In geology and sedimentology, connate fluids are liquids that were trapped in the pores of sedimentary rocks as they were deposited. These liquids are largely composed of water, but also contain many mineral components as ions in solution.

As rocks are buried, they undergo lithification and the connate fluids are usually expelled. If the escape route for these fluids is blocked, the pore fluid pressure can build up, leading to overpressure.


An understanding of the geochemistry of connate fluids is important if the diagenesis of the rock is to be quantified. The solutes in the connate fluids often precipitate and reduce the porosity and permeability of the host rock, which can have important implications for its hydrocarbon prospectivity. The chemical components of the connate fluid can also yield information on the provenance of aquifers and of the thermal history of the host rock. Minute bubbles of fluid are often trapped within the crystals of the cementing material. These fluid inclusions provide direct information about the composition of the fluid and the pressure-temperature conditions that existed during diagenesis of the sediments.

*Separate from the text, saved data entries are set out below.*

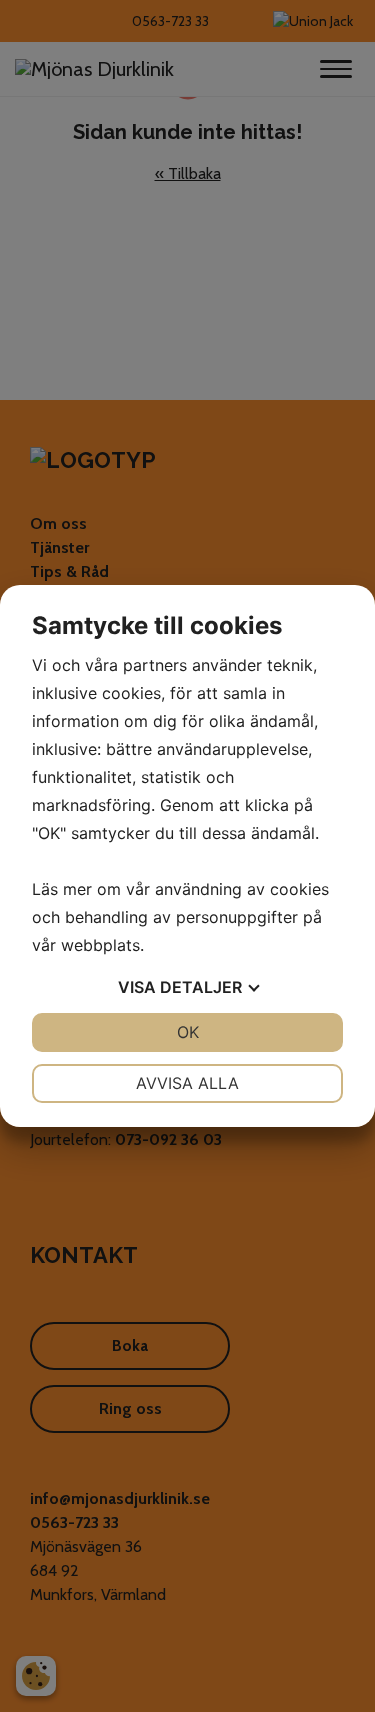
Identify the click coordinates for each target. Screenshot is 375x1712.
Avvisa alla (187, 1083)
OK (188, 1032)
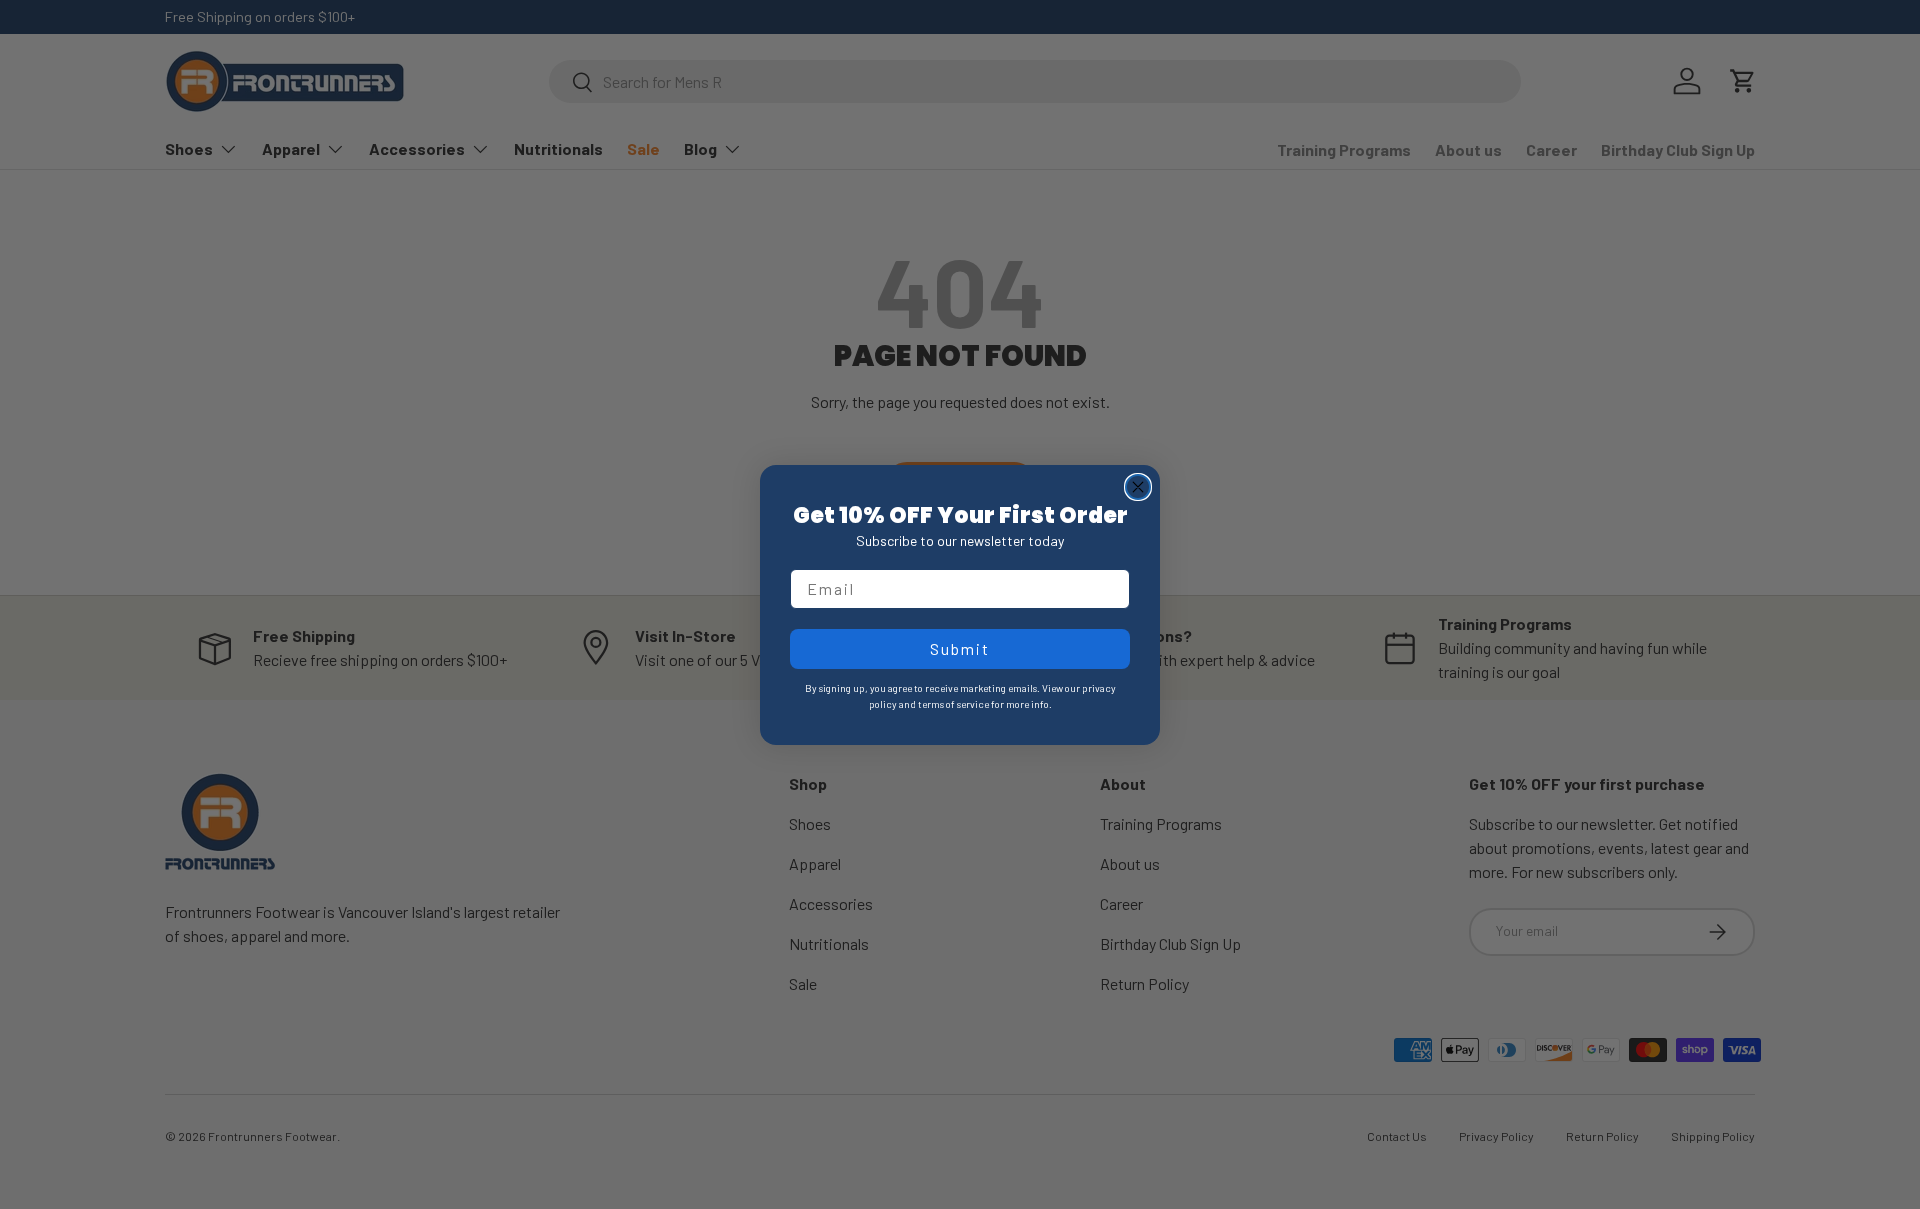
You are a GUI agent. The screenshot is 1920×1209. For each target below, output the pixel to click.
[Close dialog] (1138, 487)
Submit (960, 648)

Some analyses of connate water samples from Louisiana (USA) compared to seawater

Average of samples from Tertiary formations Average of samples from Cretaceous formations
Constituent Seawater mg/l Connate water mg/l Ratio Connate/Sea Water Connate water mg/l Ratio Connate/Sea Water
Lithium 0.2 3 15 4 20
Sodium 10,600 37,539 3.5 28,462 2.7
Potassium 380 226 0.59 193 0.51
Calcium 400 2,077 5.2 4,999 12
Magnesium 1,300 686 0.53 606 0.47
Strontium 8 148 19 346 43
Barium 0.03 73 2,430 48.3 1,608
Boron 4.8 20 4.1 27.5 5.7
Chloride 19,000 63,992 3.4 54,910 2.9
Bromide 65 79 1.2 287 4.4
Iodide 0.05 21 420 37 740
Sulphate 2,690 104 0.039 206 0.077
Source: A. Gene Collins, "Geochemistry of some petroleum-associated waters from Louisiana," US Bureau of Mines, Rept. of Investigations 7326, January 1970.

Similar, but different in origin, is the concept of fossil water, which is used to describe very old groundwater found in deep aquifers or bedrock. Typically it was recharged during a different climatic period (e.g., the last ice age) so is also very old, but possibly not of the same genesis as the rock.